Mark J. Feist (born in Melbourne) is a multi-platinum producer/songwriter who has contributed to the sale of over 25 million records worldwide. Feist currently resides in Los Angeles.

Early age
Mark Feist began expressing himself musically at the age of two when he started taking drum lessons and then later piano lessons at age of six. By the time he was 13, Feist was hired as a drummer/pianist to play on professional recording sessions for commercial jingles in his native Australia. During this time, he ventured into musical composition and record production.

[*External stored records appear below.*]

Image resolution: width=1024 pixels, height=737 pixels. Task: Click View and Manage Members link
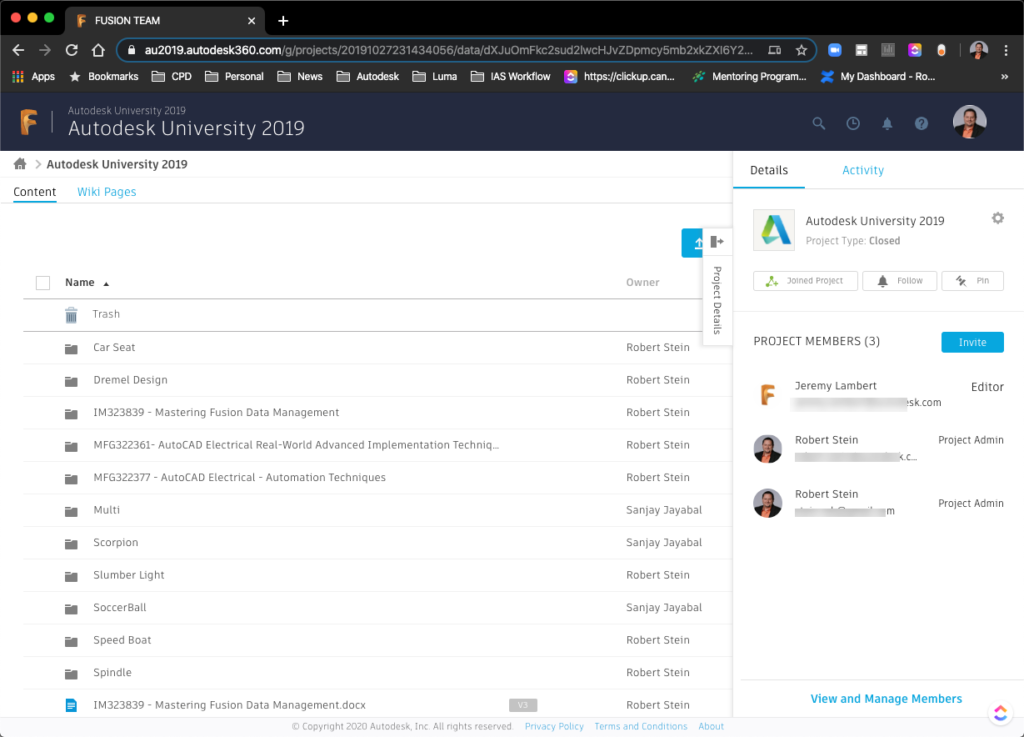click(886, 699)
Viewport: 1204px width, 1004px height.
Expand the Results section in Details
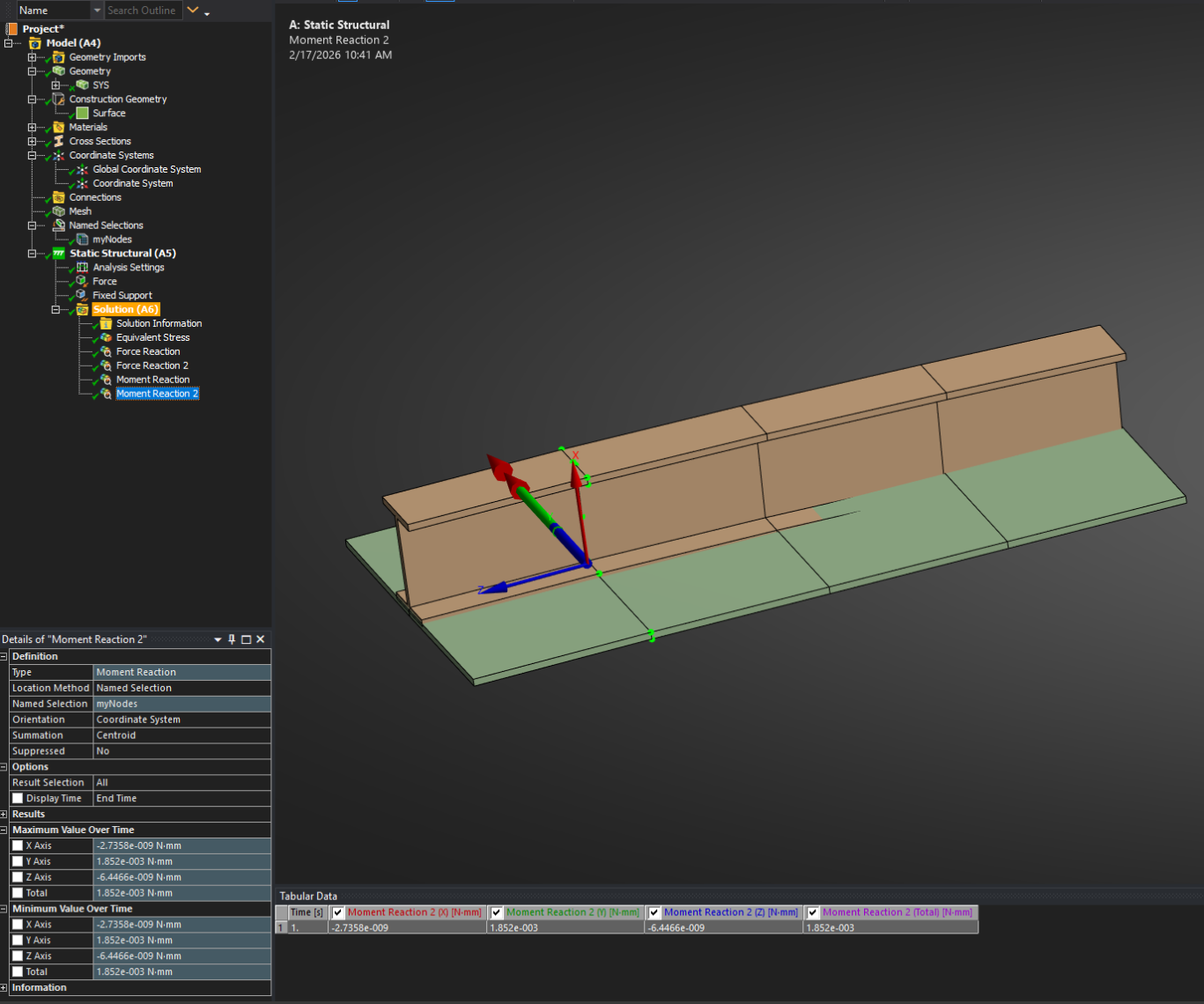tap(4, 815)
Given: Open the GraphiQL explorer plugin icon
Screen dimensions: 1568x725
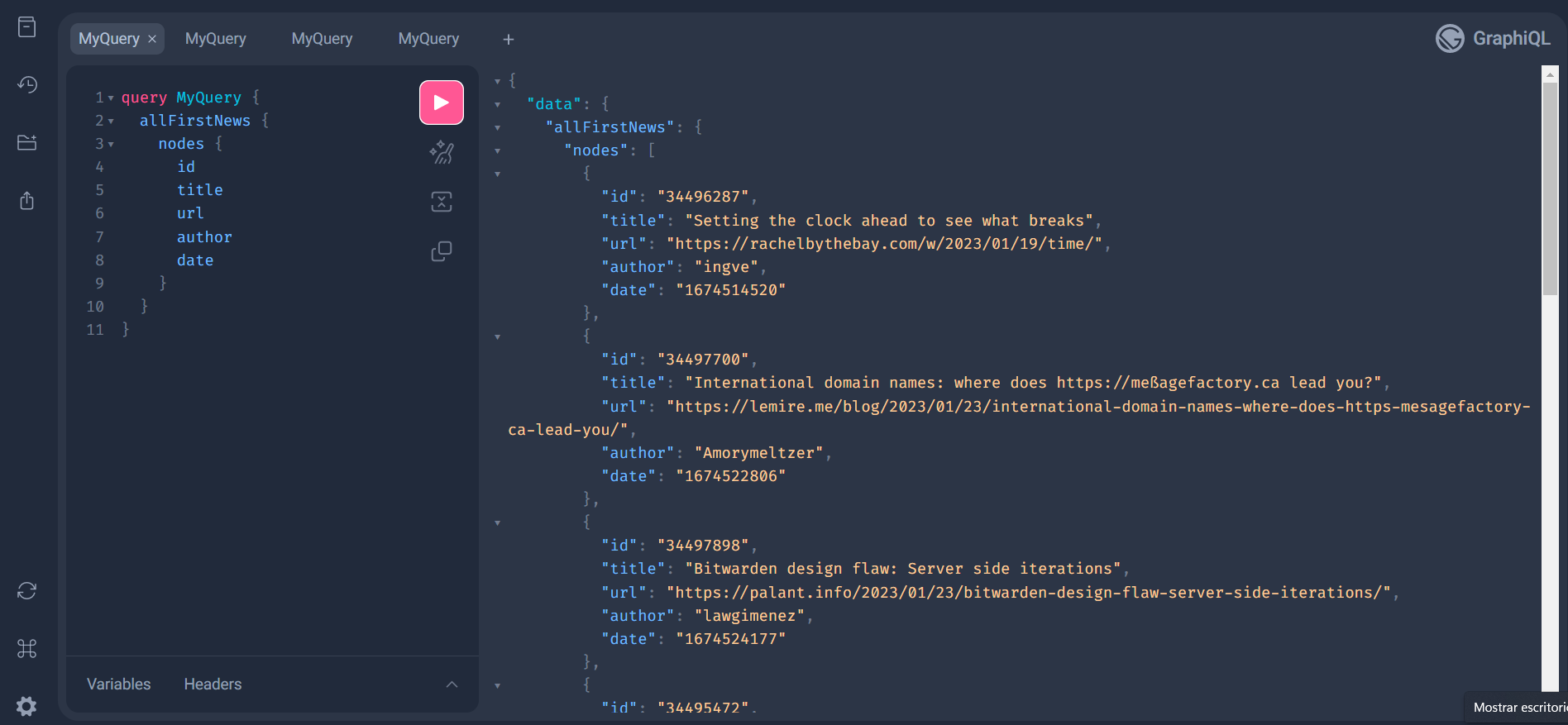Looking at the screenshot, I should click(x=27, y=142).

When Feist turned 18, his family moved to the Philippines where he began his career as a professional producer/songwriter. He wrote and produced his first hit record at the age of 18 for the Filipino market. From then on and until he turned 24, Feist had already produced and written over 40 gold and platinum albums for artists all over Asia; primarily for the Japanese, Filipino and Malaysian markets.

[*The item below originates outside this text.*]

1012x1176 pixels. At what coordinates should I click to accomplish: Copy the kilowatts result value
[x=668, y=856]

Some of the big corporations Feist has worked with in the Asian markets include: Pepsi, Bristol Myers Squibb and Procter & Gamble.

Contributions
Feist is involved with every aspect of the writing, recording and production process of a record; contributing "hands on" at all stages. Not only does he write, produce and arrange, but he also plays many of the instruments on the records he is involved with.

Career in the US
In 1994, at the age of 24, Mark permanently relocated to Los Angeles to start his career in the United States. In 1998, four years later, he had his first hit song in the US. It was titled "I Love You" which he wrote and produced for MCA/SILAS recording artists, Keith Washington and Chante Moore. This hit led to many other productions and co-writes including records for Destiny's Child's No. 1 song "Emotion", which was featured on Survivor and Number 1's. Feist also wrote song for artists such as Kelly Rowland, Celine Dion, Mýa, John Legend, Jennifer Holliday, The Spice Girls, Shanice Wilson, Donnel Jones, Outkast, George Clinton, Aaron Carter, Kimberley Locke, Stacie Orrico, Brian McKnight, Jaya, Jesse Powell, and Regine Velasquez.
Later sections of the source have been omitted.